Present the data from the line containing "Task: Expand the Newest sort dropdown" through the line containing "pyautogui.click(x=84, y=115)", inclusive, as a Markdown table with the columns Row and Text, giving each line a row number and omitting blank lines. Leave the pictures out of the table.
================
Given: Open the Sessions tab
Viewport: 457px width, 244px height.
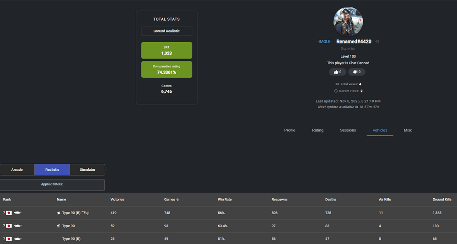Looking at the screenshot, I should tap(348, 130).
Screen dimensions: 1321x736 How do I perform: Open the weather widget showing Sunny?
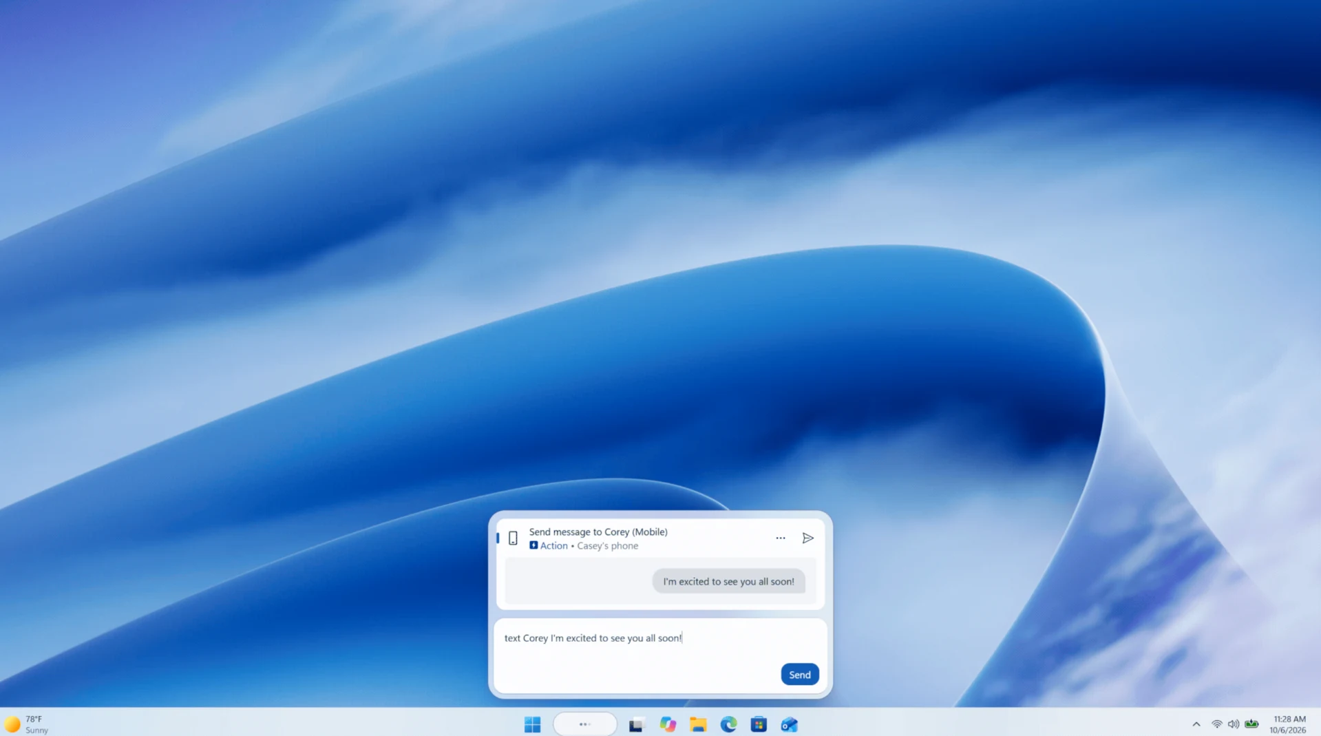[27, 724]
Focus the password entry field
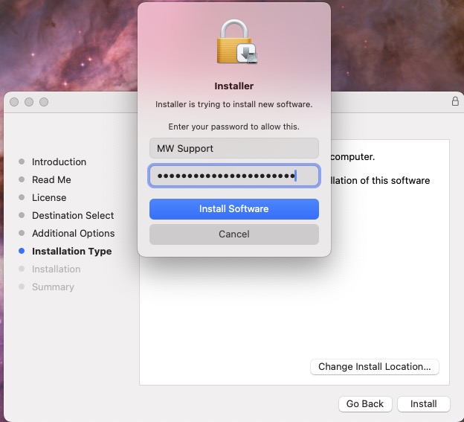This screenshot has height=422, width=464. [233, 176]
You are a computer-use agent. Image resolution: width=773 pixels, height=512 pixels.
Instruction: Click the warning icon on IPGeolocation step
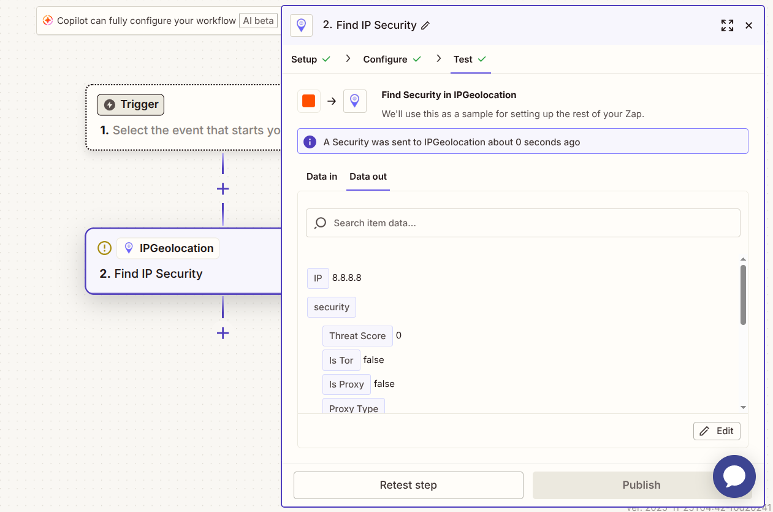tap(105, 248)
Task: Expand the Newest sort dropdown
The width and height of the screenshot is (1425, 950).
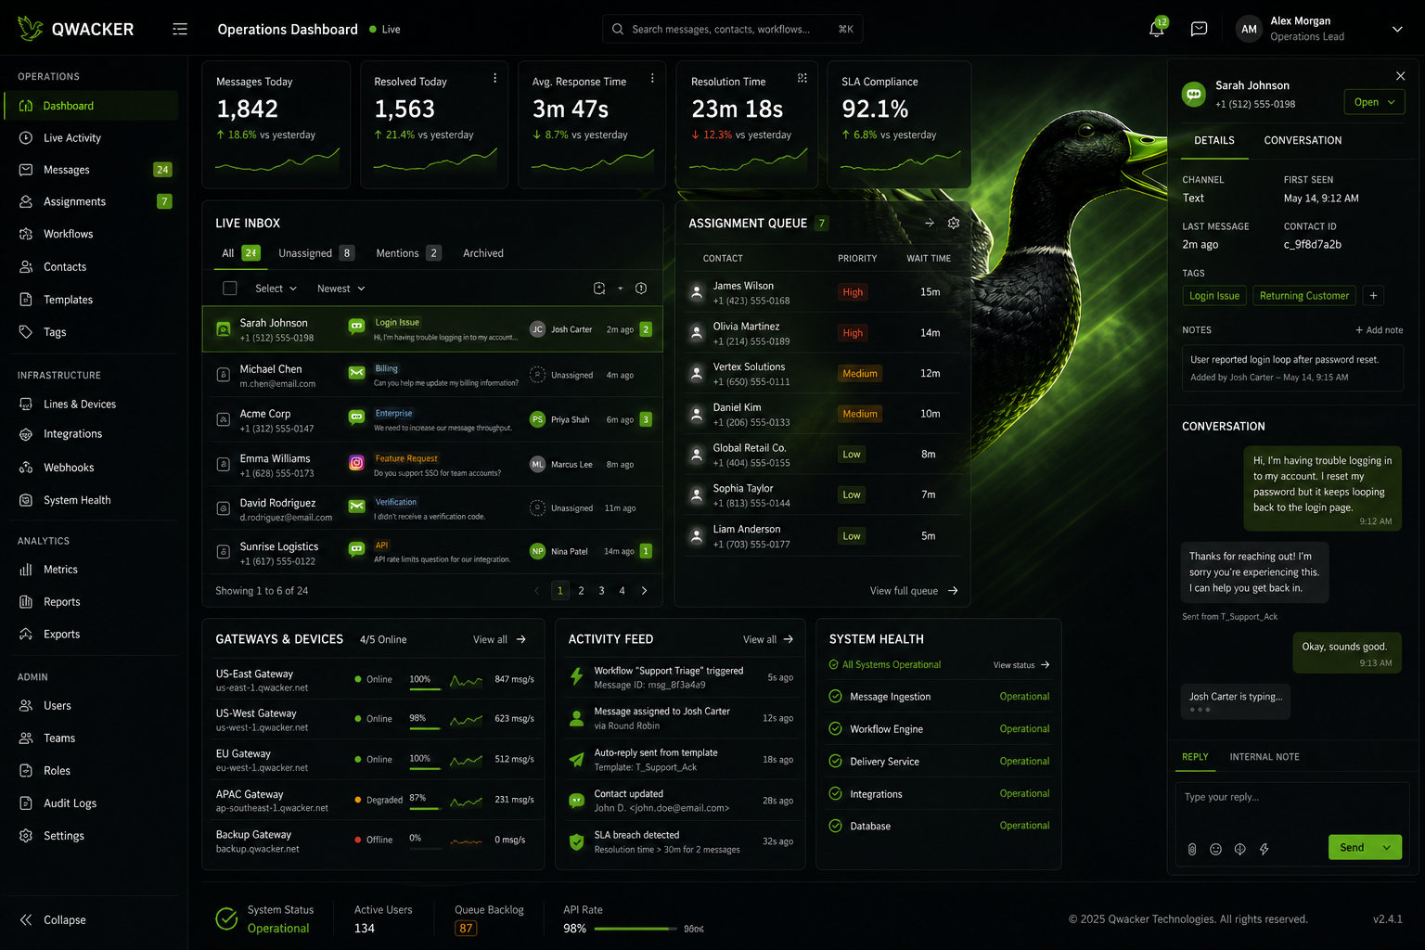Action: (x=340, y=289)
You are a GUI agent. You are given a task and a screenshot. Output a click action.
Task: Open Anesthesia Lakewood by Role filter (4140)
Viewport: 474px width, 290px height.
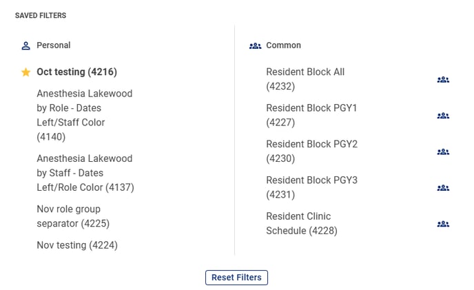pyautogui.click(x=84, y=115)
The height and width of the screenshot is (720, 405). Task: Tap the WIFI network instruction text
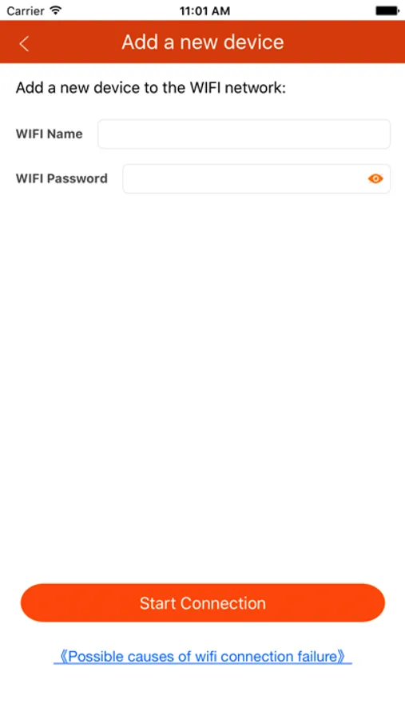click(x=151, y=88)
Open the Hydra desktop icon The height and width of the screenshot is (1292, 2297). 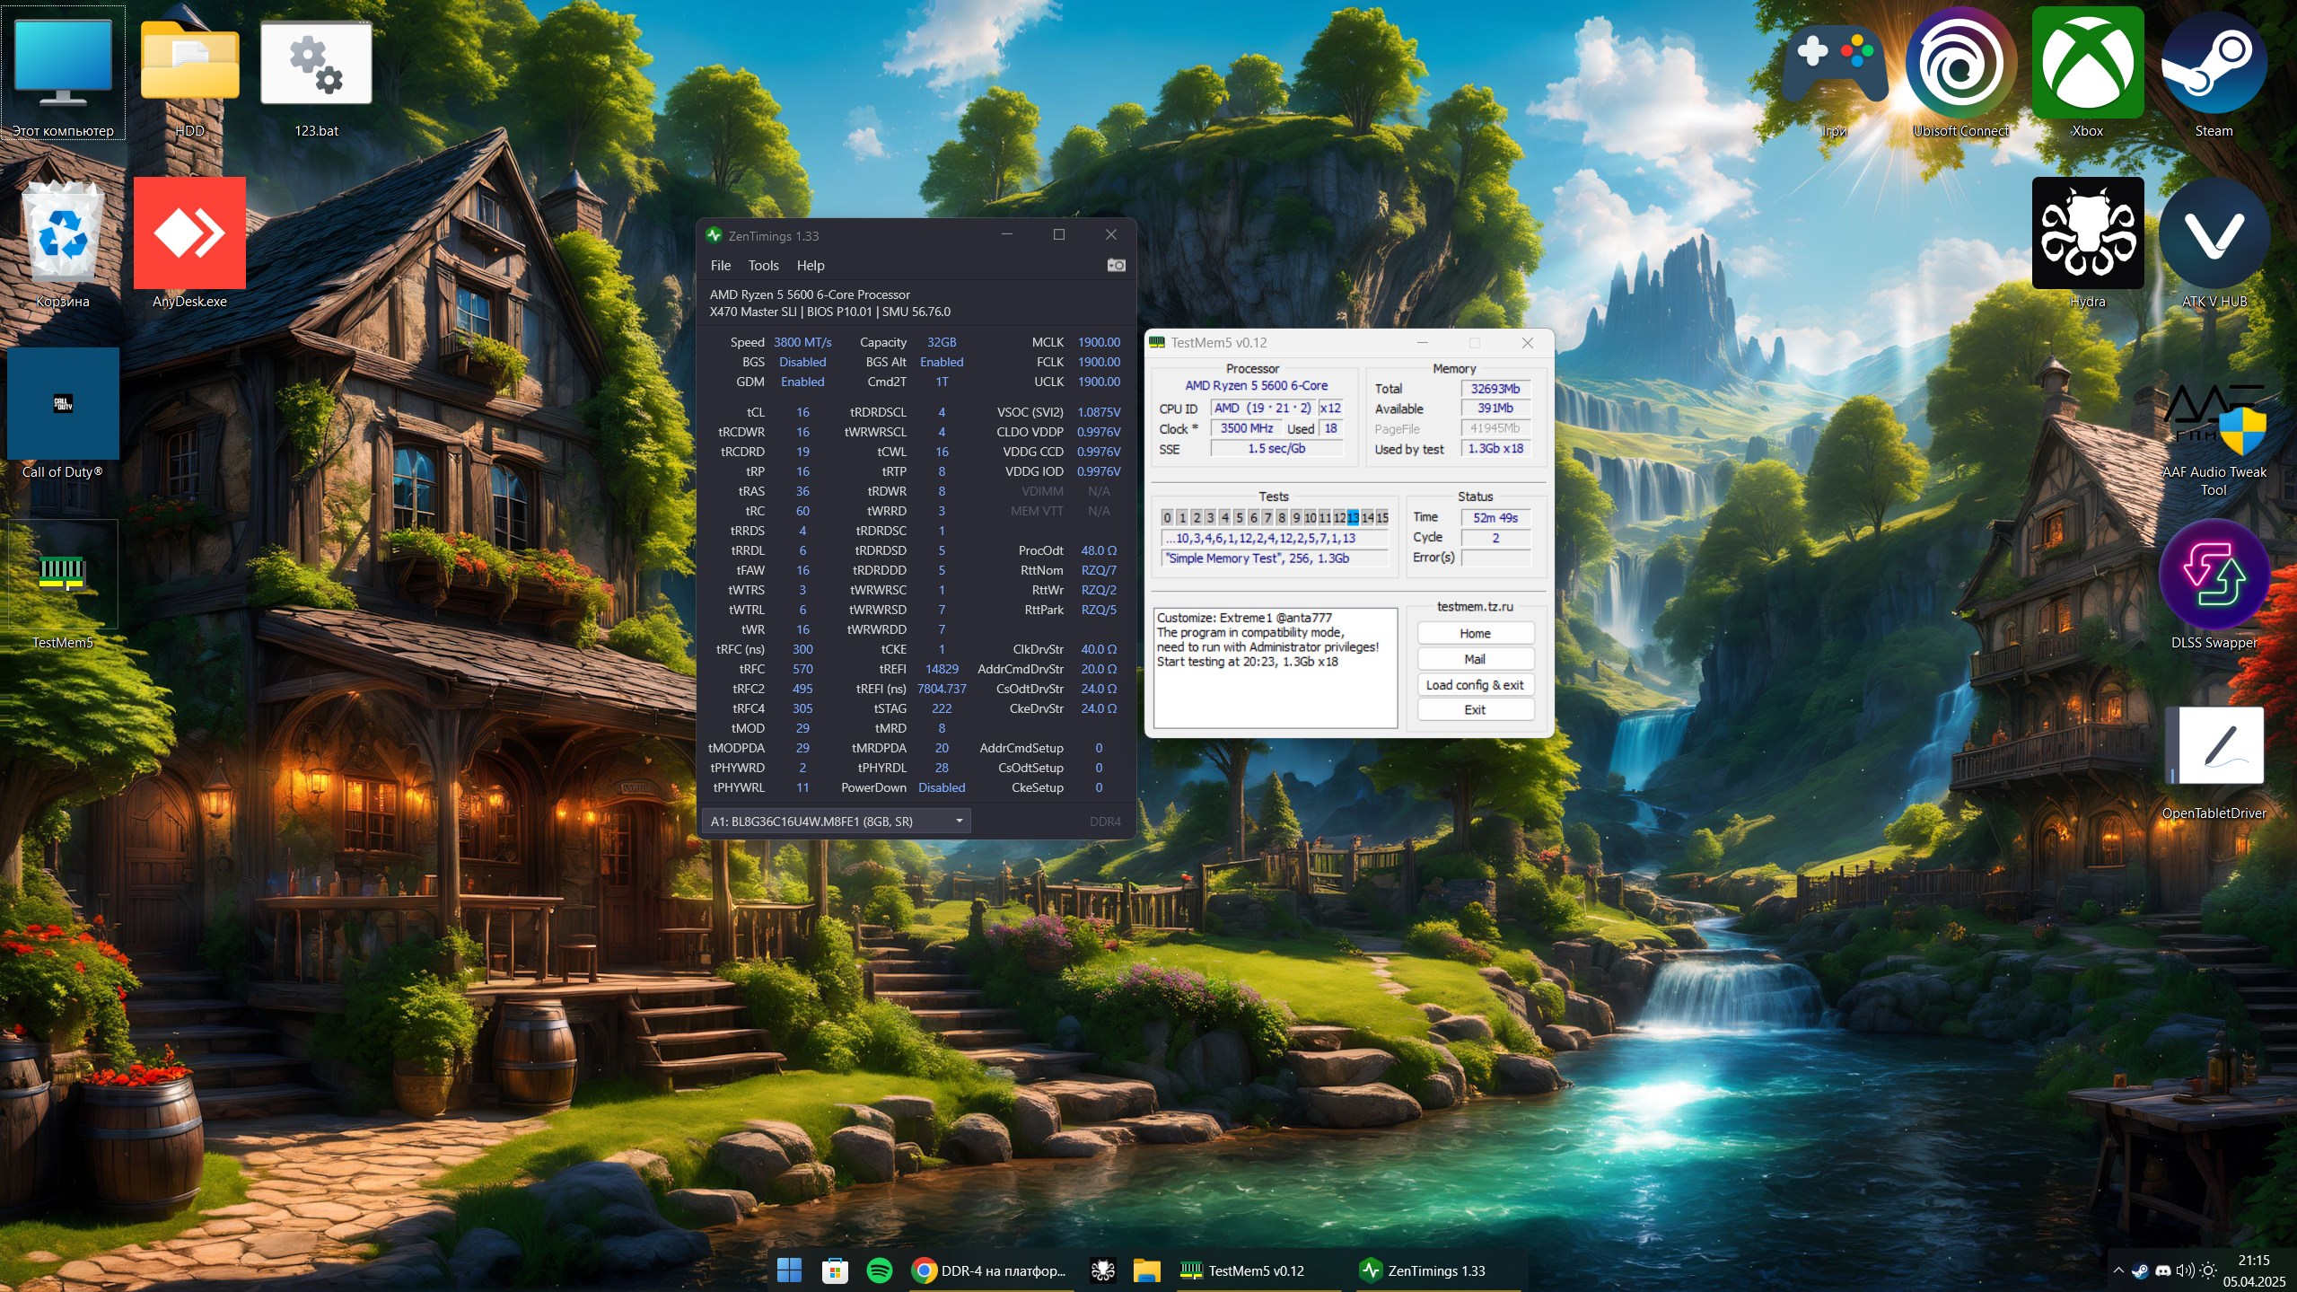point(2087,233)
================
> [Right answer]:
| Row | Text |
|---|---|
| 1 | Task: Expand the Newest sort dropdown |
| 2 | The width and height of the screenshot is (1425, 950). |
| 3 | Action: (x=340, y=289) |
| 4 | You are a GUI agent. You are given a task and a screenshot. Output a click action. |
| 5 | Task: Open Anesthesia Lakewood by Role filter (4140) |
| 6 | Viewport: 474px width, 290px height. |
| 7 | pyautogui.click(x=84, y=115) |